(Beginning of Input)

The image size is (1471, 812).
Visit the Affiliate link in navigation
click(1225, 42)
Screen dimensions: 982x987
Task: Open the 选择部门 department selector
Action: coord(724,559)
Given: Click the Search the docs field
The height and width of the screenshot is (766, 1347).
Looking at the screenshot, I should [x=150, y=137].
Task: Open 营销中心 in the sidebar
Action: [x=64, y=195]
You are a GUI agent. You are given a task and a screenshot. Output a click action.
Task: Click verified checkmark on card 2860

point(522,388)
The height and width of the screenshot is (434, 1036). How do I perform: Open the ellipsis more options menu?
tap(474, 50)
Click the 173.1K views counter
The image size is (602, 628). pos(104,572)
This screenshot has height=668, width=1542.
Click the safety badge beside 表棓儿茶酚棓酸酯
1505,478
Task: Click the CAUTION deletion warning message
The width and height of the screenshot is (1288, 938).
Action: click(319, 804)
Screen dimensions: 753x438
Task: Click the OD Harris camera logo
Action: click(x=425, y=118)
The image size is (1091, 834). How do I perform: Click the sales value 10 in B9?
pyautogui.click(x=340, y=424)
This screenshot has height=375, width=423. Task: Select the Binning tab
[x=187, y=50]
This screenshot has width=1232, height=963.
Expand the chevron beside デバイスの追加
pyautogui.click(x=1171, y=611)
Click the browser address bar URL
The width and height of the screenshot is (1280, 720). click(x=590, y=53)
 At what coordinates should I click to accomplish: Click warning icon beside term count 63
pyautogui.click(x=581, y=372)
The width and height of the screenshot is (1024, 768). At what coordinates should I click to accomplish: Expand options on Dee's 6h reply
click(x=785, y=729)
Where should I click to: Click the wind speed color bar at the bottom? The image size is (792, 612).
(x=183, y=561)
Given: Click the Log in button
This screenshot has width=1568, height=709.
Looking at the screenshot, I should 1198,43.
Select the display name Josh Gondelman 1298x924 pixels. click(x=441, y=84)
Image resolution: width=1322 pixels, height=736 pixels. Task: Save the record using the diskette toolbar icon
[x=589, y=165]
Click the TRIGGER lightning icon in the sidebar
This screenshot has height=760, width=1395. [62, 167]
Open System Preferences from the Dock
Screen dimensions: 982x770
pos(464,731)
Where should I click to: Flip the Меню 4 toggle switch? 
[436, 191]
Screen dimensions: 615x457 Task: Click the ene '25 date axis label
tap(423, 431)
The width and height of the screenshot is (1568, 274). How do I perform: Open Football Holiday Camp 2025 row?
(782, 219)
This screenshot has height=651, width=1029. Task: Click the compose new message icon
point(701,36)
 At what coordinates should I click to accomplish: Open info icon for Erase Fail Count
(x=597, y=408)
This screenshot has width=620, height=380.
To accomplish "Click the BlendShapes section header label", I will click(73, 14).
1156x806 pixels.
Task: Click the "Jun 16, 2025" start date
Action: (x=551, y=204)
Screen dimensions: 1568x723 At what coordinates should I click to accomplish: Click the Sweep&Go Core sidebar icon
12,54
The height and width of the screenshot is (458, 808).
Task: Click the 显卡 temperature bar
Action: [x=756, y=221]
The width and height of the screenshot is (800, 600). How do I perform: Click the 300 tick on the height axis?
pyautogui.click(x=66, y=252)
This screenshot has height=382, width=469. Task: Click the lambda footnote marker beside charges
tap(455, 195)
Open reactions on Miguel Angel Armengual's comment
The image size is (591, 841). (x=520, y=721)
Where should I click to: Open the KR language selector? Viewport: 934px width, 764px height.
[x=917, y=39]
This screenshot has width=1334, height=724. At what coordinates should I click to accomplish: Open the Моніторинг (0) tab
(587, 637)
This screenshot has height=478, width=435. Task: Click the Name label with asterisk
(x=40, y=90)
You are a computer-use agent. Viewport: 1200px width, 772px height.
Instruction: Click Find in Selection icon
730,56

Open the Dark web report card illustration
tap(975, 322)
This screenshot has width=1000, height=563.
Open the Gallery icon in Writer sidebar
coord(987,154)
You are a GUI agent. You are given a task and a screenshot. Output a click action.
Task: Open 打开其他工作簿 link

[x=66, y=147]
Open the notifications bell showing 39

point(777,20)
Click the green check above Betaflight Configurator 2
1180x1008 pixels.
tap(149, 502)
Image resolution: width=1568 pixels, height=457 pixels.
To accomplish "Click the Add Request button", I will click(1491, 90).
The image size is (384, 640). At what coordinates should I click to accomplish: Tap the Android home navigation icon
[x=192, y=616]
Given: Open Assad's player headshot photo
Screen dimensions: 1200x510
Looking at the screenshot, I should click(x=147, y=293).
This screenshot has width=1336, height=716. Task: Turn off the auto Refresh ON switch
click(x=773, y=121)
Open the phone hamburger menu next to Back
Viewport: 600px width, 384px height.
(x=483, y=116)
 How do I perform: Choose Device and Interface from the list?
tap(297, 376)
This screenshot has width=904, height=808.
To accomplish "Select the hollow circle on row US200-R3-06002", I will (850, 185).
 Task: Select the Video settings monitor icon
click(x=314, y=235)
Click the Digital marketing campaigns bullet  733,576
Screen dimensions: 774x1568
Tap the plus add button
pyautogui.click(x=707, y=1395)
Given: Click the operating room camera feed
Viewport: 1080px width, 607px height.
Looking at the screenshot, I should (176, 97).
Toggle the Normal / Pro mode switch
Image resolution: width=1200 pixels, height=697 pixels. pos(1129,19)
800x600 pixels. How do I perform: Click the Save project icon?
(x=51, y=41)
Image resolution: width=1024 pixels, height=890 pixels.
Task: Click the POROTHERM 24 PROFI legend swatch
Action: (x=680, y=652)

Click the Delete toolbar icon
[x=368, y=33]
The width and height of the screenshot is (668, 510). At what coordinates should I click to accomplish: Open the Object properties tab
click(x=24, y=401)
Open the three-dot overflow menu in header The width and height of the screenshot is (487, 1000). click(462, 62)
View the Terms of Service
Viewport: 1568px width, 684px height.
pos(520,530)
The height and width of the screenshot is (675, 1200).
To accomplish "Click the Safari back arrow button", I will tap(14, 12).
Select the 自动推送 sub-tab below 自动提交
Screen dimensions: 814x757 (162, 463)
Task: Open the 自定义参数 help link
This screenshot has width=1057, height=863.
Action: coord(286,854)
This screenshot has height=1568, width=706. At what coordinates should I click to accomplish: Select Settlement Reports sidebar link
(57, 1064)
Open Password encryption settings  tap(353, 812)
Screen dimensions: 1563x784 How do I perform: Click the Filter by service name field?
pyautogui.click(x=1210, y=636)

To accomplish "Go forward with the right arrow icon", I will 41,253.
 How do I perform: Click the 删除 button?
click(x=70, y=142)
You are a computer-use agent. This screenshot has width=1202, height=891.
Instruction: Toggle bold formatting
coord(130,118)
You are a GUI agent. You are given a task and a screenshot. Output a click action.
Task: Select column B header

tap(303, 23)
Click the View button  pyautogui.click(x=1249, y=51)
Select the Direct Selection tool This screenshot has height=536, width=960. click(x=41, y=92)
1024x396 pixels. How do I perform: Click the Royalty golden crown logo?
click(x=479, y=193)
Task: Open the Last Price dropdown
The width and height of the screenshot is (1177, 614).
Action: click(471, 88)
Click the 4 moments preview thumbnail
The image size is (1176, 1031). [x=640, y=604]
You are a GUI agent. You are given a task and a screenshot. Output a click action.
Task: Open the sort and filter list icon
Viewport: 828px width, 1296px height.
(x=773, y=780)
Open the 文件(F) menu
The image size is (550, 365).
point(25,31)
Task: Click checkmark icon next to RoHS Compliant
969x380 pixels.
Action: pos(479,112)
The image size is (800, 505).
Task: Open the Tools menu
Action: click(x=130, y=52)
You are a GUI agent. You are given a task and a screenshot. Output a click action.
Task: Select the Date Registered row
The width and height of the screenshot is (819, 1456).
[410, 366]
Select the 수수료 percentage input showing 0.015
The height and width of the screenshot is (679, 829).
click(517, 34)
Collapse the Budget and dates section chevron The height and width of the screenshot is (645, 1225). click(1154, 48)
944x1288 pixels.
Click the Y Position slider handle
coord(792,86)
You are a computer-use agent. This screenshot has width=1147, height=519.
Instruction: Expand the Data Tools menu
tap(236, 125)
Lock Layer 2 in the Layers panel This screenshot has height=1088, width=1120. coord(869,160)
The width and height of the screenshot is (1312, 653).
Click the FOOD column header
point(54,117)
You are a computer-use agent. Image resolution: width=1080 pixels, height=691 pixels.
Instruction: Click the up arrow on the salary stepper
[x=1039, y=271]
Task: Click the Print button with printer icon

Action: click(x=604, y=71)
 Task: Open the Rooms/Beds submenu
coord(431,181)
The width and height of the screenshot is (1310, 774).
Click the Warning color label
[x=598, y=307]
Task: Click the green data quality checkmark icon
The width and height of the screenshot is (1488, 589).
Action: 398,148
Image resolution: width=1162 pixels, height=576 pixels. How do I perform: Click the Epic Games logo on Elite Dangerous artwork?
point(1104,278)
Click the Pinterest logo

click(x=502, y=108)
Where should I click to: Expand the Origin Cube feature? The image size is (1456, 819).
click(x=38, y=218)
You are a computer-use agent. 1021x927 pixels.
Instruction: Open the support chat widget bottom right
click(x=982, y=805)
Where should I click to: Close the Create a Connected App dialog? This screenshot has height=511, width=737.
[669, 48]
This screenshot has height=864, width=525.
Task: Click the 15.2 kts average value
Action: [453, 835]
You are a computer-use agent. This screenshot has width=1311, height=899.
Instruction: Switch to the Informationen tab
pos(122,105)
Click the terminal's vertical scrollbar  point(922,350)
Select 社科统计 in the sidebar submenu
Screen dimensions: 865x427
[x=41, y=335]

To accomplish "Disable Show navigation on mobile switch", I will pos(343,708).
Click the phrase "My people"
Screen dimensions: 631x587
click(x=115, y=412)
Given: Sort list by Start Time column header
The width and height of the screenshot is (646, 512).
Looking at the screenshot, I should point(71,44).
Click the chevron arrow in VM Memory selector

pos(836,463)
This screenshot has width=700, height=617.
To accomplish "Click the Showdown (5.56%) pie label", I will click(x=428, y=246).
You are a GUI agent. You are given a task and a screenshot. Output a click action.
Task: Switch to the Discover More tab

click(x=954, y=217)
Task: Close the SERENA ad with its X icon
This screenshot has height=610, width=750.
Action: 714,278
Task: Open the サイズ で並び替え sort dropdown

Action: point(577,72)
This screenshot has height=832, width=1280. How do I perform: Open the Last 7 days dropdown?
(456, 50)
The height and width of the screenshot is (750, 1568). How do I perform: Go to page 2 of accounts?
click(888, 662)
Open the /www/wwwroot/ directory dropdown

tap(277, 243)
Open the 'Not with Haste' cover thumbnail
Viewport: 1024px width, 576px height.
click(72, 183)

(End of Input)

# Task description
Word for word, restate the listing above from its first line to the line with "Given: Click the Search the docs field", keeping both.

# Solution to the exercise
The image size is (1471, 812).
Visit the Affiliate link in navigation
click(1225, 42)
Screen dimensions: 982x987
Task: Open the 选择部门 department selector
Action: coord(724,559)
Given: Click the Search the docs field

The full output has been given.